File photo dated August 10, 2001 of Sir Tim Hunt, as The Royal Society moved to distance itself from comments he reportedly made about women in science.
Johnny Green—AP
By Justin Worland
June 14, 2015

The Nobel laureate who resigned from his university position last week following comments about women in science that were widely slammed as sexist said they were intended to be a joke.

In a Guardian interview, alongside his wife, Tim Hunt described his remarks as “totally jocular” and “ironic,” but acknowledged that he shouldn’t have made him. The English biochemist made the comments at a conference for science journalists in Seoul, saying, “Let me tell you about my trouble with girls … three things happen when they are in the lab … You fall in love with them, they fall in love with you and when you criticize them, they cry.”

Hunt, who worked at University College London, said he has faced a whirlwind downfall since then and that his career is now “finished.”

“I had hoped to do a lot more to help promote science in this country and in Europe, but I cannot see how that can happen,” he said. “I have become toxic.
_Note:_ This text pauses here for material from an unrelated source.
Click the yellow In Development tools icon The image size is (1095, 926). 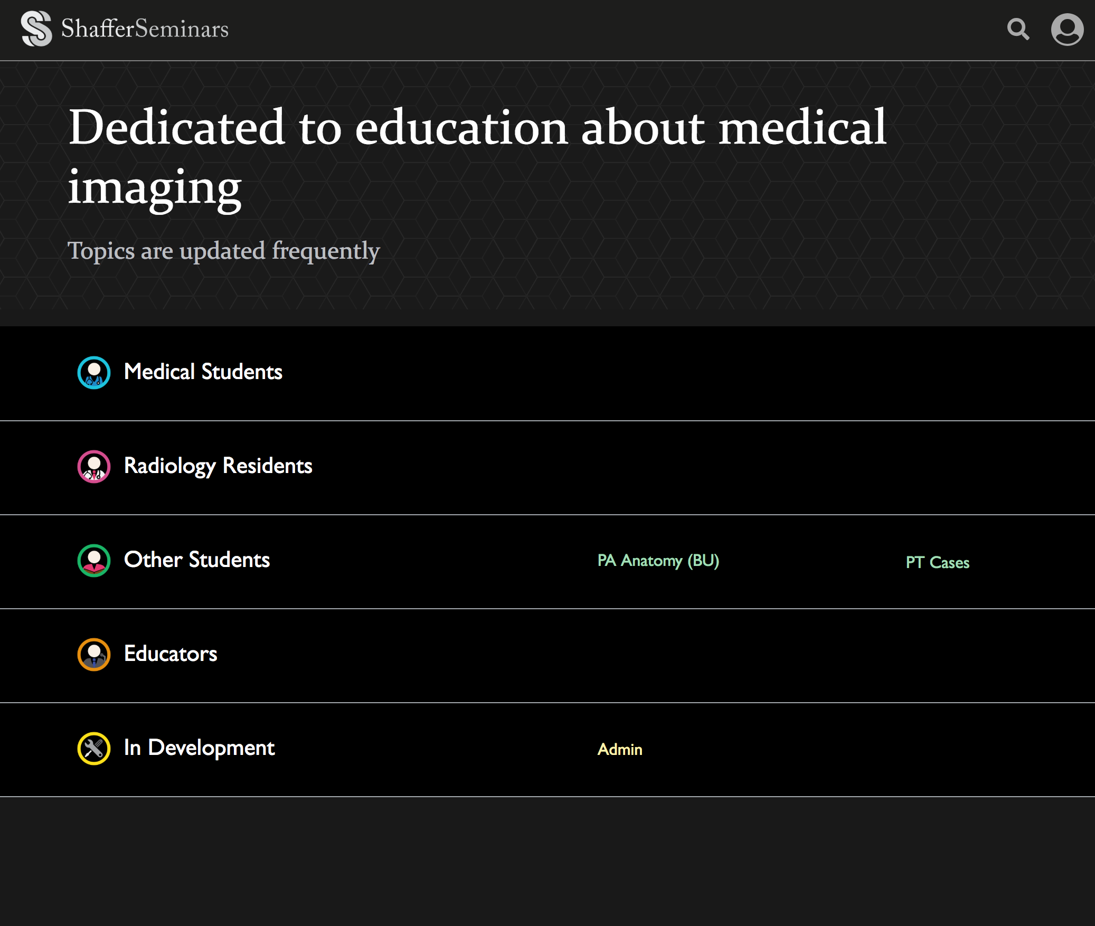[x=94, y=749]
I have been hung to dry by academic institutes who have not even bothered to ask me for my side of affairs.”

Hunt’s wife, professor Mary Collins, who described herself as a feminist, acknowledged it was “an unbelievably stupid thing to say.” Still, she defended him, claiming “You can see why it could be taken as offensive if you didn’t know Tim” and adding “I would not have put up with him if he were sexist.”